DIRECTIONS FOR THIS TASK:
Please output these records as a Markdown table with the columns "Row" and "Line," numbering each row and leaving out blank lines.

Records listed in a dataset
# # # #

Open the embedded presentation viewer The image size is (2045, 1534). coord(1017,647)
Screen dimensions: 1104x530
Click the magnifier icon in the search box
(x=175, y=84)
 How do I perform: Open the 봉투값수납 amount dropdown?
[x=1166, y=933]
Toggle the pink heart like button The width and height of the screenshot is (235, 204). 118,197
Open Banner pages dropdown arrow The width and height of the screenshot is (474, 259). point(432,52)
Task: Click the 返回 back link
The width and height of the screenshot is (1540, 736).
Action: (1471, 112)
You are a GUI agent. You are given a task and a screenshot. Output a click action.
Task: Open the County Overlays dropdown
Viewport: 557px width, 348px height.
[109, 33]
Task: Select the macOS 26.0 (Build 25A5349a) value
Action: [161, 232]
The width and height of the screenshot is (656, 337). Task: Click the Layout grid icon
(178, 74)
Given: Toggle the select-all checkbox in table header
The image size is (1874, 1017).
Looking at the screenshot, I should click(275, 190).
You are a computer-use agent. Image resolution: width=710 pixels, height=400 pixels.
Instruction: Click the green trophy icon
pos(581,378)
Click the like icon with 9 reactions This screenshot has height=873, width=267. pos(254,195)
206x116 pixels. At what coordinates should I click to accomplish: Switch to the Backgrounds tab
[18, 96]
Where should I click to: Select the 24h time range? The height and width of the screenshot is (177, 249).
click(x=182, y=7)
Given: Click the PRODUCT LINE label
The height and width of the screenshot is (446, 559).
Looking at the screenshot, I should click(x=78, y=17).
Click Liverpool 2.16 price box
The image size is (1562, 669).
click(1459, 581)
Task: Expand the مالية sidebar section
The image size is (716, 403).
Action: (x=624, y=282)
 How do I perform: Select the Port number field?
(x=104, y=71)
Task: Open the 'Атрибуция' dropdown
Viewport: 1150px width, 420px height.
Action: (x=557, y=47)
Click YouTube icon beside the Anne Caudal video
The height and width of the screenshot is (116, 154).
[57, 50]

# # # #

WRITTEN REPLY:
| Row | Line |
|---|---|
| 1 | Open the embedded presentation viewer The image size is (2045, 1534). coord(1017,647) |
| 2 | Screen dimensions: 1104x530 |
| 3 | Click the magnifier icon in the search box |
| 4 | (x=175, y=84) |
| 5 |  How do I perform: Open the 봉투값수납 amount dropdown? |
| 6 | [x=1166, y=933] |
| 7 | Toggle the pink heart like button The width and height of the screenshot is (235, 204). 118,197 |
| 8 | Open Banner pages dropdown arrow The width and height of the screenshot is (474, 259). point(432,52) |
| 9 | Task: Click the 返回 back link |
| 10 | The width and height of the screenshot is (1540, 736). |
| 11 | Action: (1471, 112) |
| 12 | You are a GUI agent. You are given a task and a screenshot. Output a click action. |
| 13 | Task: Open the County Overlays dropdown |
| 14 | Viewport: 557px width, 348px height. |
| 15 | [109, 33] |
| 16 | Task: Select the macOS 26.0 (Build 25A5349a) value |
| 17 | Action: [161, 232] |
| 18 | The width and height of the screenshot is (656, 337). Task: Click the Layout grid icon |
| 19 | (178, 74) |
| 20 | Given: Toggle the select-all checkbox in table header |
| 21 | The image size is (1874, 1017). |
| 22 | Looking at the screenshot, I should click(275, 190). |
| 23 | You are a computer-use agent. Image resolution: width=710 pixels, height=400 pixels. |
| 24 | Instruction: Click the green trophy icon |
| 25 | pos(581,378) |
| 26 | Click the like icon with 9 reactions This screenshot has height=873, width=267. pos(254,195) |
| 27 | 206x116 pixels. At what coordinates should I click to accomplish: Switch to the Backgrounds tab |
| 28 | [18, 96] |
| 29 | Where should I click to: Select the 24h time range? The height and width of the screenshot is (177, 249). |
| 30 | click(x=182, y=7) |
| 31 | Given: Click the PRODUCT LINE label |
| 32 | The height and width of the screenshot is (446, 559). |
| 33 | Looking at the screenshot, I should click(x=78, y=17). |
| 34 | Click Liverpool 2.16 price box |
| 35 | The image size is (1562, 669). |
| 36 | click(1459, 581) |
| 37 | Task: Expand the مالية sidebar section |
| 38 | The image size is (716, 403). |
| 39 | Action: (x=624, y=282) |
| 40 |  How do I perform: Select the Port number field? |
| 41 | (x=104, y=71) |
| 42 | Task: Open the 'Атрибуция' dropdown |
| 43 | Viewport: 1150px width, 420px height. |
| 44 | Action: (x=557, y=47) |
| 45 | Click YouTube icon beside the Anne Caudal video |
| 46 | The height and width of the screenshot is (116, 154). |
| 47 | [57, 50] |